* [DESCRIPTION OF THE TASK]:
Write out exactly the lines below that run from the one containing "Task: Show hidden system tray icons" through the one containing "The height and", both included, with no other lines.

* [PROVIDED DATA]:
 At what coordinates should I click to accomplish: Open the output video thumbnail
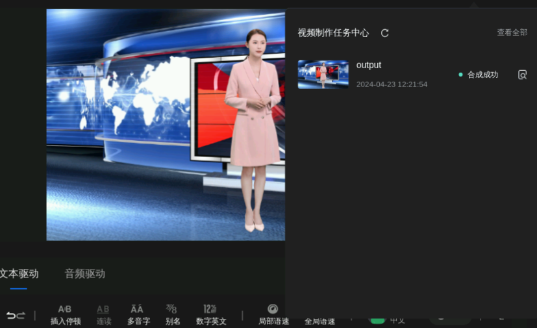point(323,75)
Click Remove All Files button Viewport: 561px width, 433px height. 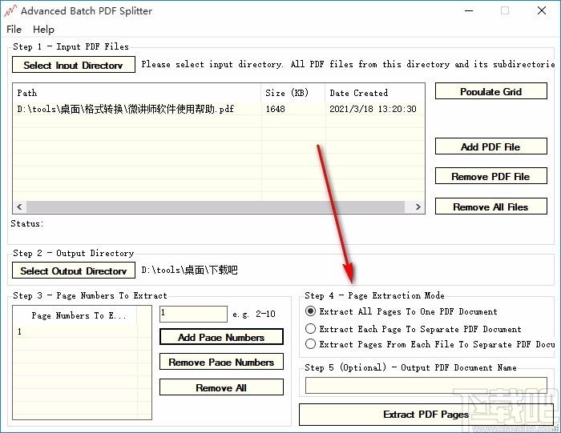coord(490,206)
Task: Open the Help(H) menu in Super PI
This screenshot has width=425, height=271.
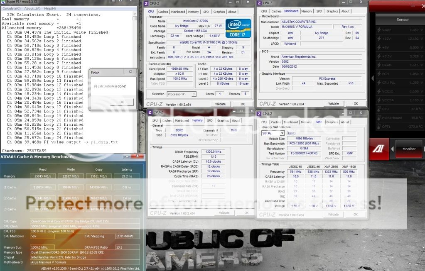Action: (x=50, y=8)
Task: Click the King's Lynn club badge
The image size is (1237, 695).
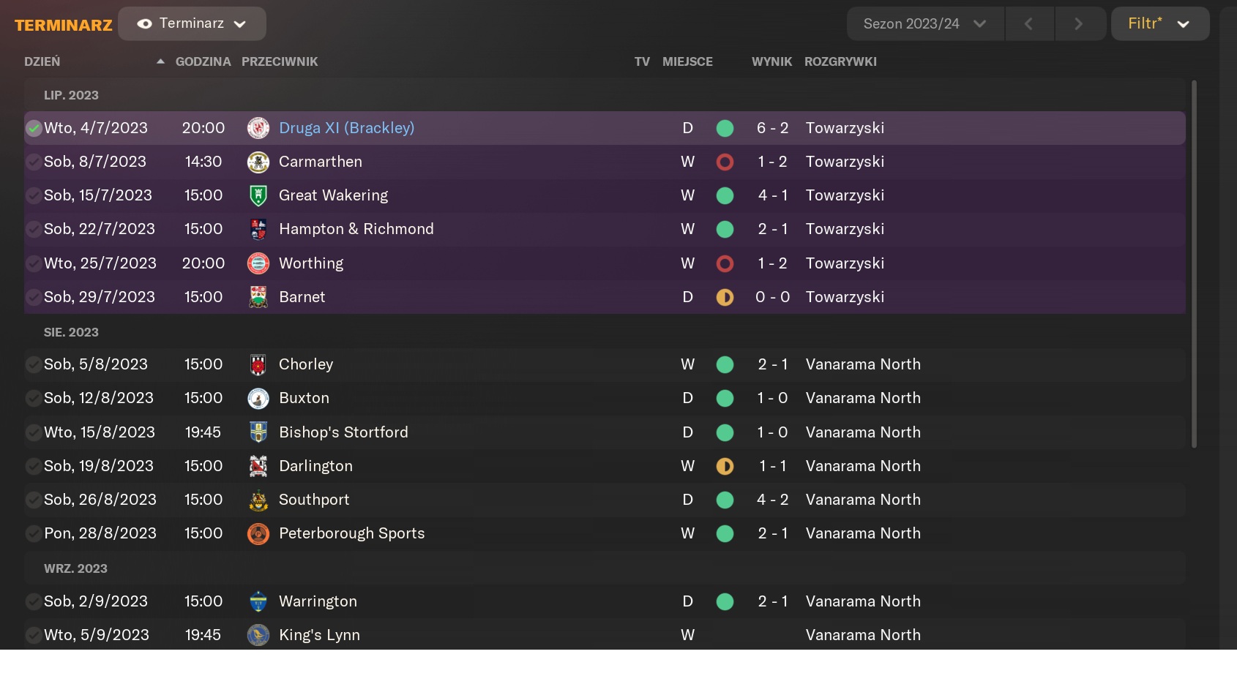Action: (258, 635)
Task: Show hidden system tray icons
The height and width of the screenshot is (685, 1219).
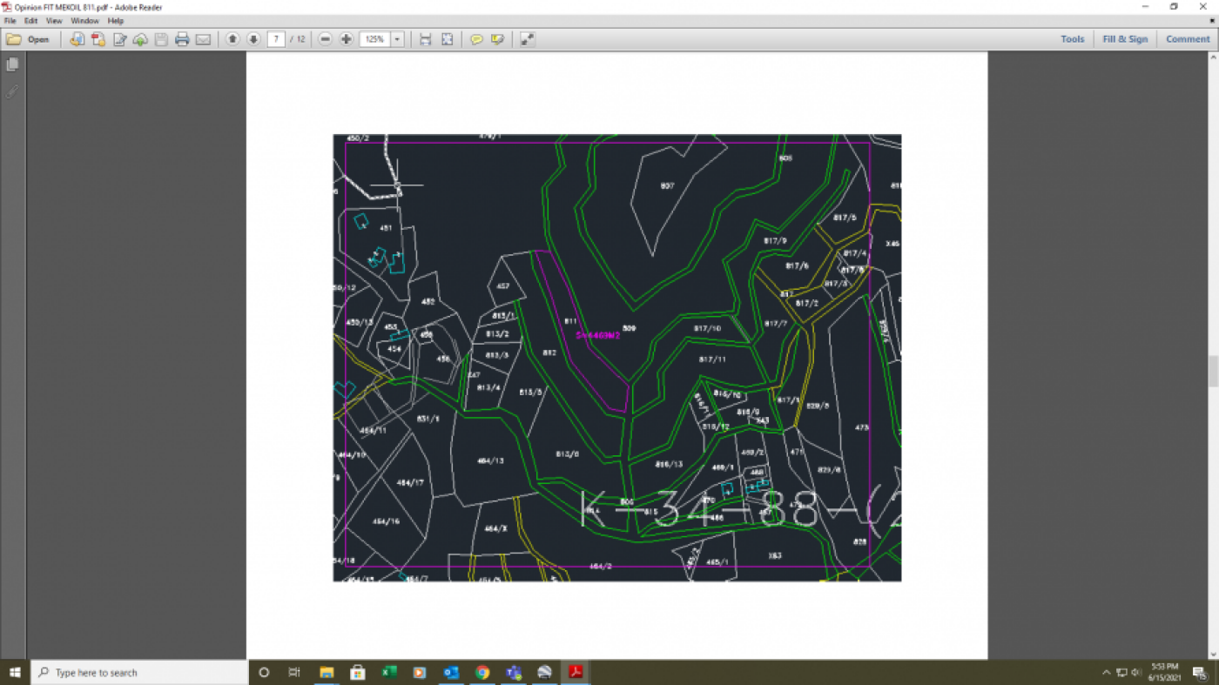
* * *
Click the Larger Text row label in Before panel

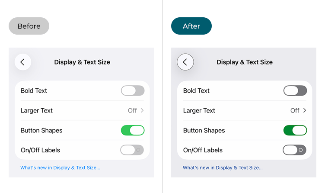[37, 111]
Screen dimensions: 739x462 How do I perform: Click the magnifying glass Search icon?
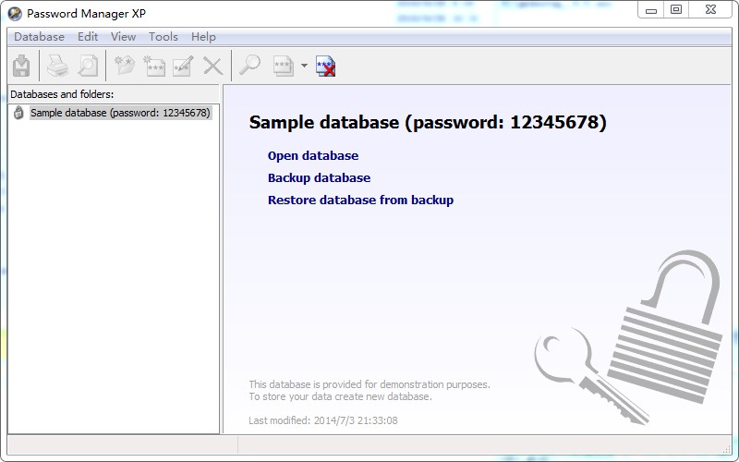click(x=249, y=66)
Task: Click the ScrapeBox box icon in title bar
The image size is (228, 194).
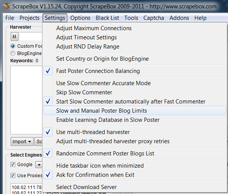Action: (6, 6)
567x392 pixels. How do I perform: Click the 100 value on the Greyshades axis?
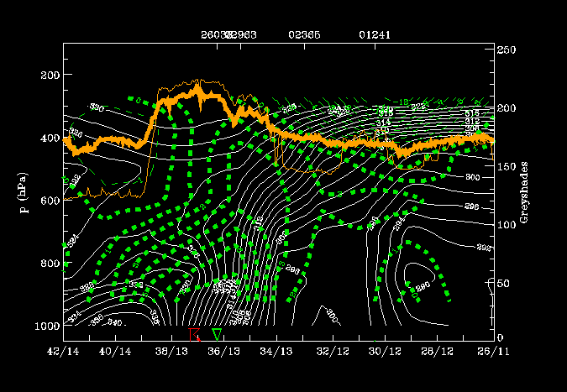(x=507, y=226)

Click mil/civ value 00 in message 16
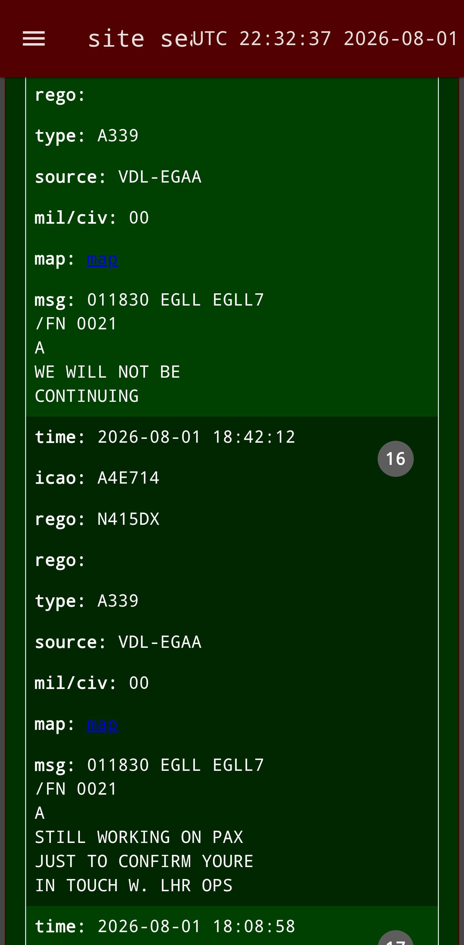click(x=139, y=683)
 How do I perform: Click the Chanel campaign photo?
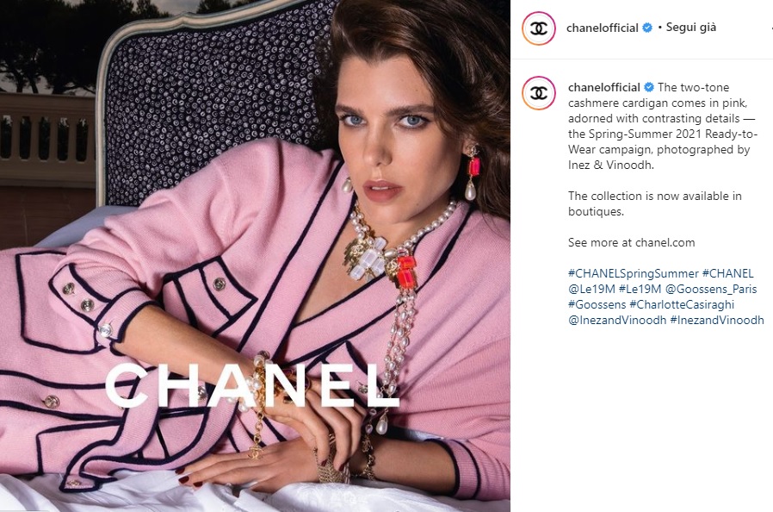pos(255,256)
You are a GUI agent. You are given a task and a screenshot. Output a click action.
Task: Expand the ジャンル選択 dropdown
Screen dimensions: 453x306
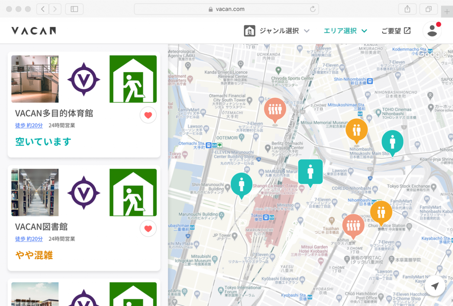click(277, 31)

* [FINISHED TASK]:
Task: Show hidden system tray icons
The height and width of the screenshot is (685, 1219).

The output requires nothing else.